> _Task brief_
Copy every line below exactly.

Saved entries:
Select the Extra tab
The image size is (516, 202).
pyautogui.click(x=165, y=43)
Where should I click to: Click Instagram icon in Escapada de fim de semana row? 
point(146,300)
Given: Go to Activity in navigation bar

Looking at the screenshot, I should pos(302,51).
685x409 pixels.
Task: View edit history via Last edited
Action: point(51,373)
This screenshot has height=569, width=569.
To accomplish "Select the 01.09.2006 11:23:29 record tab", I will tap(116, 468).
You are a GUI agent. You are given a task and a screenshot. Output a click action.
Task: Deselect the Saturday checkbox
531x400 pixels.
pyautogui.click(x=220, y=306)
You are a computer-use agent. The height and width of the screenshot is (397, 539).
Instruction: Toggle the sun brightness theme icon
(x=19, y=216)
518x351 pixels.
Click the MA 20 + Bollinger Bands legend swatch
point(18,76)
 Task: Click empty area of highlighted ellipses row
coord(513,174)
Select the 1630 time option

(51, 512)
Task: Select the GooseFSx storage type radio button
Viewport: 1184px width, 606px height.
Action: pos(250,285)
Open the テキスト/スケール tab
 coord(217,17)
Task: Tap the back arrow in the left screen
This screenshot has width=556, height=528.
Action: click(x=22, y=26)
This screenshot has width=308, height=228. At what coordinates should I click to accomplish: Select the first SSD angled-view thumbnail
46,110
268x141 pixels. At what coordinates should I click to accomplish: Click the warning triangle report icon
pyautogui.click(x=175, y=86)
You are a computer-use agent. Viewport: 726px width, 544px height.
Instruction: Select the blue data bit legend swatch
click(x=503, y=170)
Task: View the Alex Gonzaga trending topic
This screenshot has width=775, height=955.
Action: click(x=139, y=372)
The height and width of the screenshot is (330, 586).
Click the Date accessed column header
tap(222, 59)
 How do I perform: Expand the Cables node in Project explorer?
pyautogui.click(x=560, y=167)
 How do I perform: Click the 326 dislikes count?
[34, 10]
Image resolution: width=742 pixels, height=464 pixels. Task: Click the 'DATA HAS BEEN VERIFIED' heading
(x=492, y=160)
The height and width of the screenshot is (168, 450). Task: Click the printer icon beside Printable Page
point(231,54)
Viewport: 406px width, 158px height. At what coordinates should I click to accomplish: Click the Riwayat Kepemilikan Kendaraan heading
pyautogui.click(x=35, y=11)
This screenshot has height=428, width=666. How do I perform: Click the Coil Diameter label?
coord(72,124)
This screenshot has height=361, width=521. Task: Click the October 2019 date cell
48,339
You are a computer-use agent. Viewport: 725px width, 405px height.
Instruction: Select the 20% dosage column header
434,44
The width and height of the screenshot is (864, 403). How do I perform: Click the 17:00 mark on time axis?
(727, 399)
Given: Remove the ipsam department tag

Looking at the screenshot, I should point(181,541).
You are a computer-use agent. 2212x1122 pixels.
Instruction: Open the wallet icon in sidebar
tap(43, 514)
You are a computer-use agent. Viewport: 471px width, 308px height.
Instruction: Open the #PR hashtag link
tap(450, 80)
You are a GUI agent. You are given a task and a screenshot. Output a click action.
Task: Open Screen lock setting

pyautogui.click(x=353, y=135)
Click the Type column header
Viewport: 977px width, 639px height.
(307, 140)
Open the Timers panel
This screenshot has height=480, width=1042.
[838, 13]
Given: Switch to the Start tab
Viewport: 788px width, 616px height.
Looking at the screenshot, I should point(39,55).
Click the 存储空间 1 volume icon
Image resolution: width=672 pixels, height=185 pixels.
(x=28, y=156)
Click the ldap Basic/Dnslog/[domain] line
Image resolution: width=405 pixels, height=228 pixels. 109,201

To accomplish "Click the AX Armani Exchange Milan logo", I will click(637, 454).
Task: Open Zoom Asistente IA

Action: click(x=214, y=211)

> _Answer to this exercise_
Select the Extra tab
The image size is (516, 202).
pyautogui.click(x=165, y=43)
Where should I click to: Click Instagram icon in Escapada de fim de semana row? 
point(146,300)
Given: Go to Activity in navigation bar

Looking at the screenshot, I should pos(302,51).
685x409 pixels.
Task: View edit history via Last edited
Action: point(51,373)
This screenshot has height=569, width=569.
To accomplish "Select the 01.09.2006 11:23:29 record tab", I will tap(116, 468).
You are a GUI agent. You are given a task and a screenshot. Output a click action.
Task: Deselect the Saturday checkbox
531x400 pixels.
pyautogui.click(x=220, y=306)
You are a computer-use agent. The height and width of the screenshot is (397, 539).
Instruction: Toggle the sun brightness theme icon
(x=19, y=216)
518x351 pixels.
Click the MA 20 + Bollinger Bands legend swatch
point(18,76)
 Task: Click empty area of highlighted ellipses row
coord(513,174)
Select the 1630 time option

(51, 512)
Task: Select the GooseFSx storage type radio button
Viewport: 1184px width, 606px height.
Action: pos(250,285)
Open the テキスト/スケール tab
 coord(217,17)
Task: Tap the back arrow in the left screen
This screenshot has width=556, height=528.
Action: click(x=22, y=26)
This screenshot has width=308, height=228. At what coordinates should I click to accomplish: Select the first SSD angled-view thumbnail
46,110
268x141 pixels. At what coordinates should I click to accomplish: Click the warning triangle report icon
pyautogui.click(x=175, y=86)
You are a computer-use agent. Viewport: 726px width, 544px height.
Instruction: Select the blue data bit legend swatch
click(x=503, y=170)
Task: View the Alex Gonzaga trending topic
This screenshot has width=775, height=955.
Action: click(x=139, y=372)
The height and width of the screenshot is (330, 586).
Click the Date accessed column header
tap(222, 59)
 How do I perform: Expand the Cables node in Project explorer?
pyautogui.click(x=560, y=167)
 How do I perform: Click the 326 dislikes count?
[34, 10]
Image resolution: width=742 pixels, height=464 pixels. Task: Click the 'DATA HAS BEEN VERIFIED' heading
(x=492, y=160)
The height and width of the screenshot is (168, 450). Task: Click the printer icon beside Printable Page
point(231,54)
Viewport: 406px width, 158px height. At what coordinates should I click to accomplish: Click the Riwayat Kepemilikan Kendaraan heading
pyautogui.click(x=35, y=11)
This screenshot has height=428, width=666. How do I perform: Click the Coil Diameter label?
coord(72,124)
This screenshot has height=361, width=521. Task: Click the October 2019 date cell
48,339
You are a computer-use agent. Viewport: 725px width, 405px height.
Instruction: Select the 20% dosage column header
434,44
The width and height of the screenshot is (864, 403). How do I perform: Click the 17:00 mark on time axis?
(727, 399)
Given: Remove the ipsam department tag

Looking at the screenshot, I should point(181,541).
You are a computer-use agent. 2212x1122 pixels.
Instruction: Open the wallet icon in sidebar
tap(43, 514)
You are a computer-use agent. Viewport: 471px width, 308px height.
Instruction: Open the #PR hashtag link
tap(450, 80)
You are a GUI agent. You are given a task and a screenshot. Output a click action.
Task: Open Screen lock setting

pyautogui.click(x=353, y=135)
Click the Type column header
Viewport: 977px width, 639px height.
(307, 140)
Open the Timers panel
This screenshot has height=480, width=1042.
[838, 13]
Given: Switch to the Start tab
Viewport: 788px width, 616px height.
Looking at the screenshot, I should point(39,55).
Click the 存储空间 1 volume icon
Image resolution: width=672 pixels, height=185 pixels.
(x=28, y=156)
Click the ldap Basic/Dnslog/[domain] line
Image resolution: width=405 pixels, height=228 pixels. 109,201

To accomplish "Click the AX Armani Exchange Milan logo", I will click(637, 454).
Task: Open Zoom Asistente IA

Action: click(x=214, y=211)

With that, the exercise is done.